**Task prompt**
Rewrite the records below, switching every "Instruction" to "Goal" and leaving everything else unchanged.
━━━━━━━━━━━━━━━━━━━━
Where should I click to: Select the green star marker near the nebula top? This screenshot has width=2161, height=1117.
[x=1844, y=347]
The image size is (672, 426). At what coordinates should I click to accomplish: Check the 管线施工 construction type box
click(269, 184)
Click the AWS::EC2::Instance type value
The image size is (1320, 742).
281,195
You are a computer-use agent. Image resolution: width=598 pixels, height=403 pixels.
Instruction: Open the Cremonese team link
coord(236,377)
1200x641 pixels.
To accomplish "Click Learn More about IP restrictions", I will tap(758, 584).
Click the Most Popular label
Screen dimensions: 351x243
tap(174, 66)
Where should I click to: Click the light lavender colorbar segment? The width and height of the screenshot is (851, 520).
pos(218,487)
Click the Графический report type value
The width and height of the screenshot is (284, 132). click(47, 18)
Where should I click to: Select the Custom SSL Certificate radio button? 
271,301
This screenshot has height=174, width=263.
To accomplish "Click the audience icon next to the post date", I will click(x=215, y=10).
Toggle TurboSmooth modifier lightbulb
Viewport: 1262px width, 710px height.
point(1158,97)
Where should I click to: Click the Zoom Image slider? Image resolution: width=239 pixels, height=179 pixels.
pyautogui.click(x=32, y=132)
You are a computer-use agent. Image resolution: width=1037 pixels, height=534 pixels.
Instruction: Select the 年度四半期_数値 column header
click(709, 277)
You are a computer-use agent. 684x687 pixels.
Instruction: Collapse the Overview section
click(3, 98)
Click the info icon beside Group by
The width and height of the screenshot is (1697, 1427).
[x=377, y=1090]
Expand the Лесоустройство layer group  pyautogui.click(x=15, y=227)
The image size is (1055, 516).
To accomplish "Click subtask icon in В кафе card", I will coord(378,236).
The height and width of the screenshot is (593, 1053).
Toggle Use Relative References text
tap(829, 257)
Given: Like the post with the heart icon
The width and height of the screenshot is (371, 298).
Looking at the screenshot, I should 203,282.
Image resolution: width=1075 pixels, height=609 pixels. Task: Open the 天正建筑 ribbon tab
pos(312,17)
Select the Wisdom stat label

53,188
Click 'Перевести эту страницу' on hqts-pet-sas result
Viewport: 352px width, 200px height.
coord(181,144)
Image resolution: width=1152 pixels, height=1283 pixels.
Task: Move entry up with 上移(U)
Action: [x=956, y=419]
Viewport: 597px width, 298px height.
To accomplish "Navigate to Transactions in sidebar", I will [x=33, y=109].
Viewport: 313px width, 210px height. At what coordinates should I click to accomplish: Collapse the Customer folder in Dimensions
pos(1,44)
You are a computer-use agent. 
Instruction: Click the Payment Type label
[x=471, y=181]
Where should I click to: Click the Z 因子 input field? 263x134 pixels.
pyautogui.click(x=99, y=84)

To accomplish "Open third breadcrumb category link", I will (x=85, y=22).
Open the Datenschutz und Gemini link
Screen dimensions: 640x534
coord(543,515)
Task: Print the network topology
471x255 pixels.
━━━━━━━━━━━━━━━━━━━━
**Full response**
Where should I click to: Select the green star marker near the nebula top? This screenshot has width=2161, height=1117.
[x=1844, y=347]
The image size is (672, 426). At what coordinates should I click to accomplish: Check the 管线施工 construction type box
click(269, 184)
Click the AWS::EC2::Instance type value
The image size is (1320, 742).
281,195
You are a computer-use agent. Image resolution: width=598 pixels, height=403 pixels.
Goal: Open the Cremonese team link
coord(236,377)
1200x641 pixels.
To accomplish "Click Learn More about IP restrictions", I will tap(758, 584).
Click the Most Popular label
Screen dimensions: 351x243
tap(174, 66)
Where should I click to: Click the light lavender colorbar segment? The width and height of the screenshot is (851, 520).
pos(218,487)
Click the Графический report type value
The width and height of the screenshot is (284, 132). click(47, 18)
Where should I click to: Select the Custom SSL Certificate radio button? 
271,301
This screenshot has height=174, width=263.
To accomplish "Click the audience icon next to the post date", I will click(x=215, y=10).
Toggle TurboSmooth modifier lightbulb
Viewport: 1262px width, 710px height.
point(1158,97)
Where should I click to: Click the Zoom Image slider? Image resolution: width=239 pixels, height=179 pixels.
pyautogui.click(x=32, y=132)
You are a computer-use agent. Image resolution: width=1037 pixels, height=534 pixels.
Goal: Select the 年度四半期_数値 column header
click(709, 277)
You are a computer-use agent. 684x687 pixels.
Goal: Collapse the Overview section
click(3, 98)
Click the info icon beside Group by
The width and height of the screenshot is (1697, 1427).
[x=377, y=1090]
Expand the Лесоустройство layer group  pyautogui.click(x=15, y=227)
The image size is (1055, 516).
To accomplish "Click subtask icon in В кафе card", I will coord(378,236).
The height and width of the screenshot is (593, 1053).
Toggle Use Relative References text
tap(829, 257)
Given: Like the post with the heart icon
The width and height of the screenshot is (371, 298).
Looking at the screenshot, I should 203,282.
Image resolution: width=1075 pixels, height=609 pixels. Task: Open the 天正建筑 ribbon tab
pos(312,17)
Select the Wisdom stat label

53,188
Click 'Перевести эту страницу' on hqts-pet-sas result
Viewport: 352px width, 200px height.
coord(181,144)
Image resolution: width=1152 pixels, height=1283 pixels.
Task: Move entry up with 上移(U)
Action: [x=956, y=419]
Viewport: 597px width, 298px height.
To accomplish "Navigate to Transactions in sidebar", I will [x=33, y=109].
Viewport: 313px width, 210px height. At what coordinates should I click to accomplish: Collapse the Customer folder in Dimensions
pos(1,44)
You are a computer-use agent. 
Goal: Click the Payment Type label
[x=471, y=181]
Where should I click to: Click the Z 因子 input field? 263x134 pixels.
pyautogui.click(x=99, y=84)

To accomplish "Open third breadcrumb category link", I will (x=85, y=22).
Open the Datenschutz und Gemini link
Screen dimensions: 640x534
coord(543,515)
Task: Print the network topology
471x255 pixels.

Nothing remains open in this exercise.